== TASK INSTRUCTIONS ==
Can you swap "Tottenham" for "Chelsea" in the lines running from the one containing "The width and" through the end of the entries, repeating only those lines with nothing else changed and leaving the pictures out?
-- start ROWS --
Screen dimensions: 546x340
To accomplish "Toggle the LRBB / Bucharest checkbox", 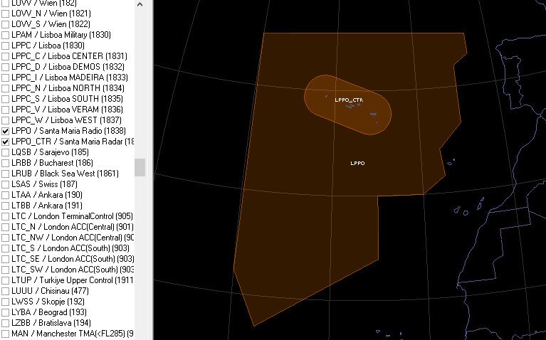I will coord(6,163).
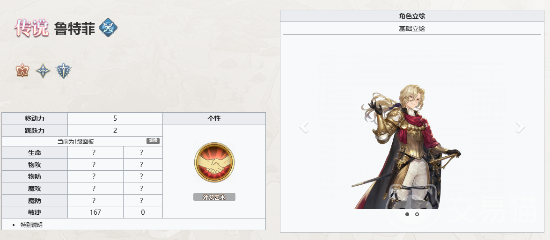The image size is (550, 240).
Task: Show the next character illustration
Action: click(x=521, y=127)
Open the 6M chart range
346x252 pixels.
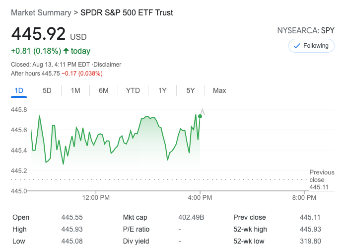pos(104,90)
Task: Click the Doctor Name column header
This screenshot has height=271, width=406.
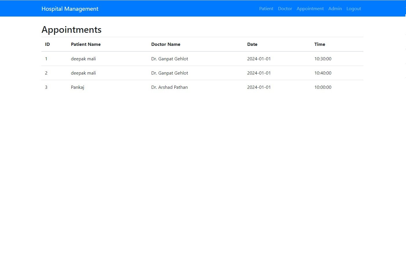Action: 166,44
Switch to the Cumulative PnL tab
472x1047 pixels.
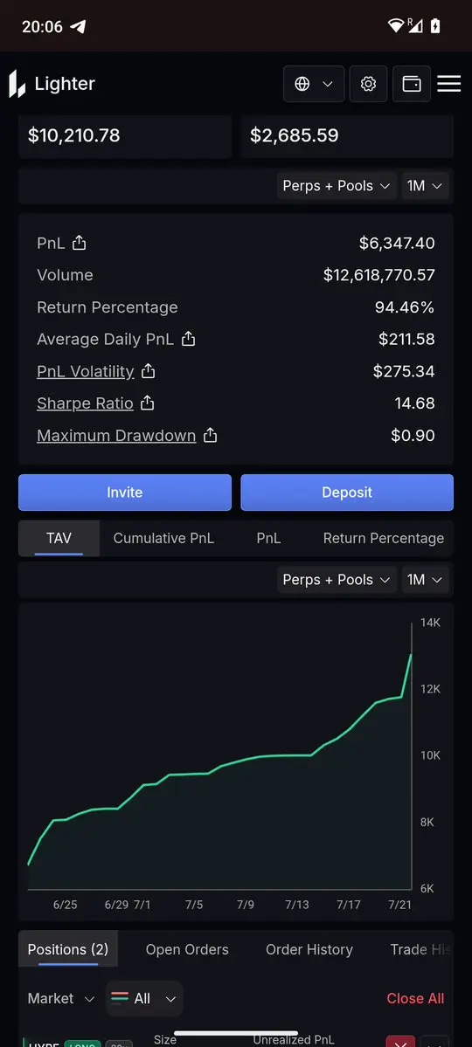[163, 538]
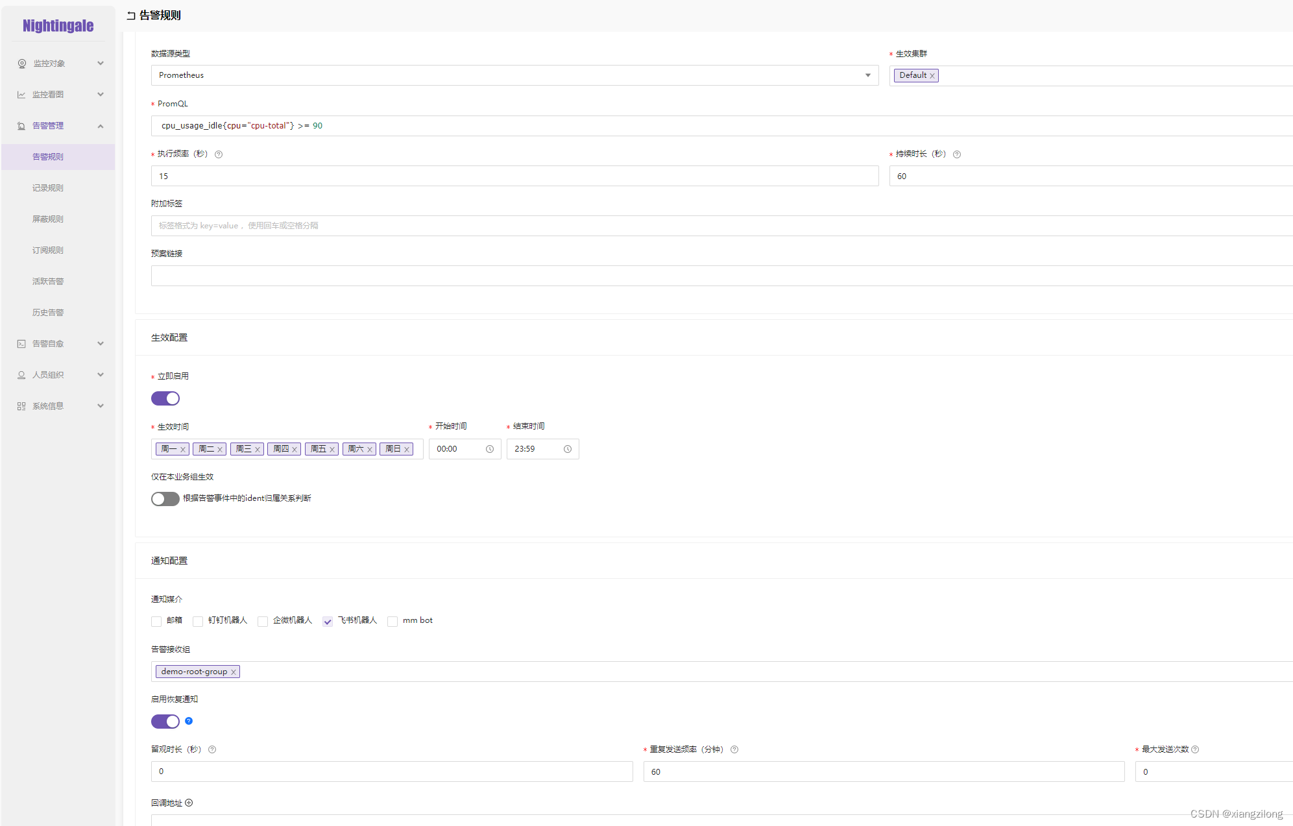1293x826 pixels.
Task: Toggle the 立即启用 switch
Action: [x=165, y=398]
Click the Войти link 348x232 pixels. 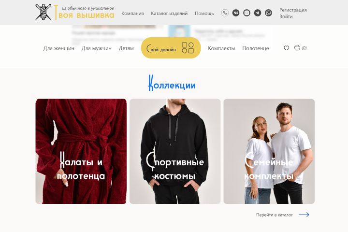point(286,16)
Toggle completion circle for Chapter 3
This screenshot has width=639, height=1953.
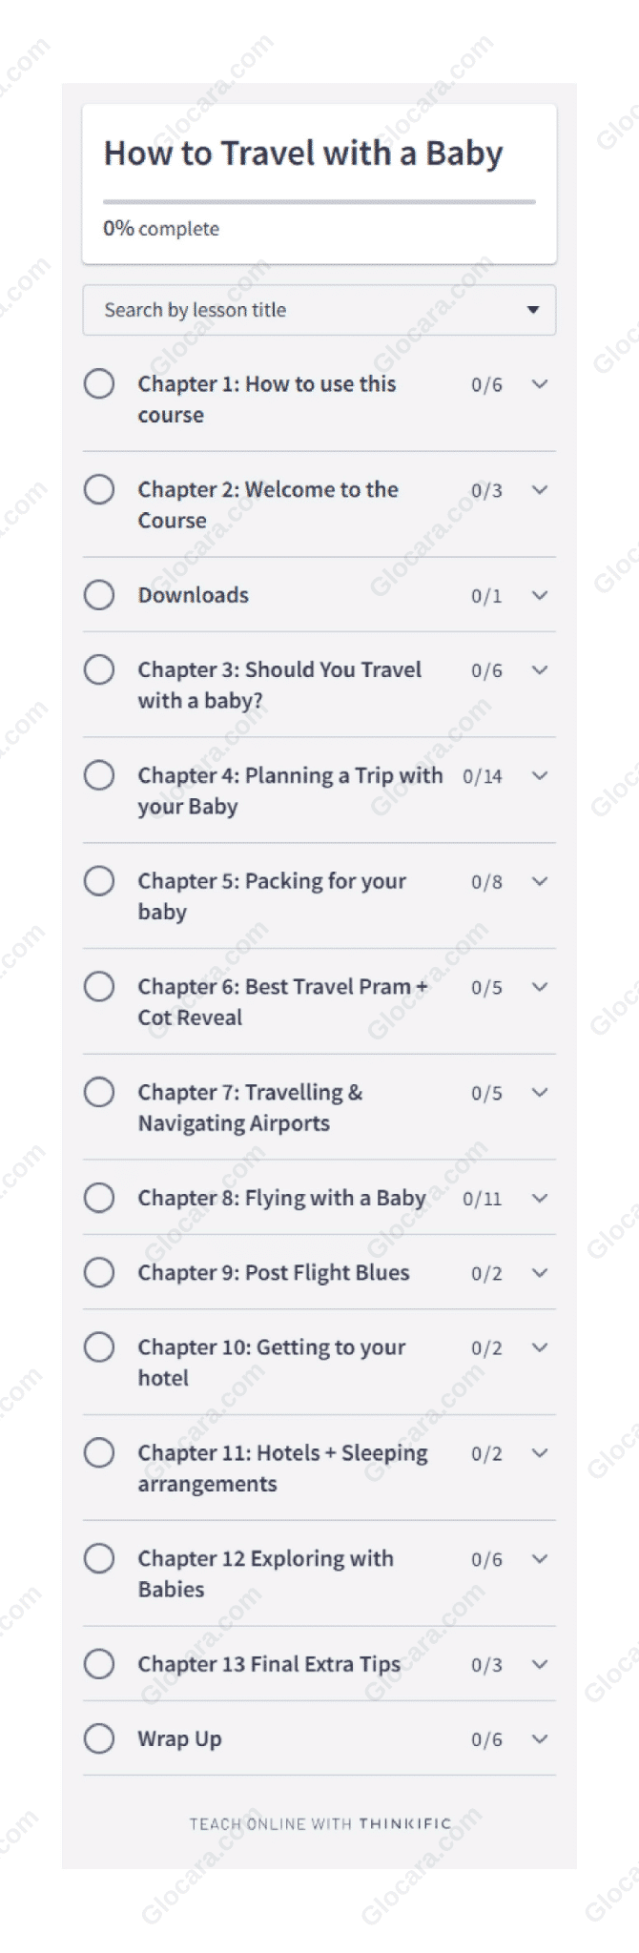tap(99, 669)
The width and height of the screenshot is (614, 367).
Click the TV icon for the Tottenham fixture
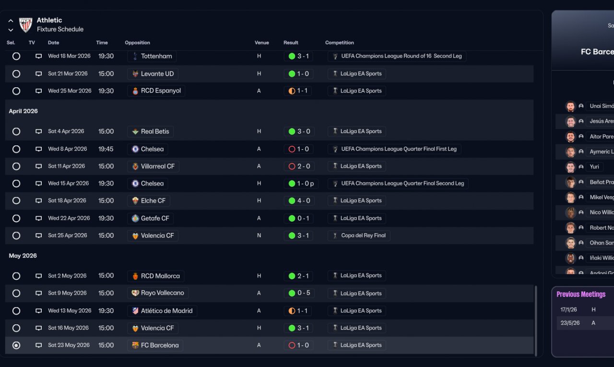point(38,56)
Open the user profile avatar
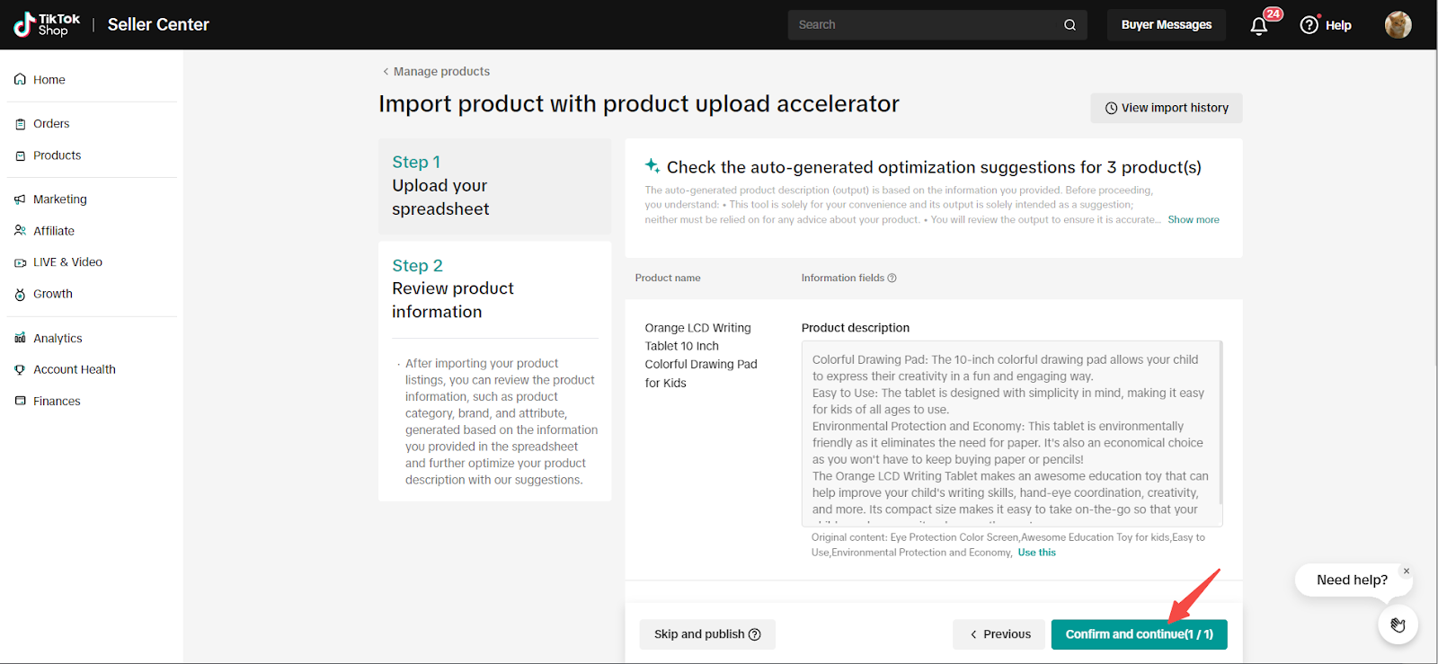Viewport: 1438px width, 664px height. click(x=1398, y=25)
-- end ROWS --
== FULL ANSWER ==
The width and height of the screenshot is (614, 367).
Click the TV icon for the Chelsea fixture
point(38,56)
Open the user profile avatar
Viewport: 1438px width, 664px height. click(x=1398, y=25)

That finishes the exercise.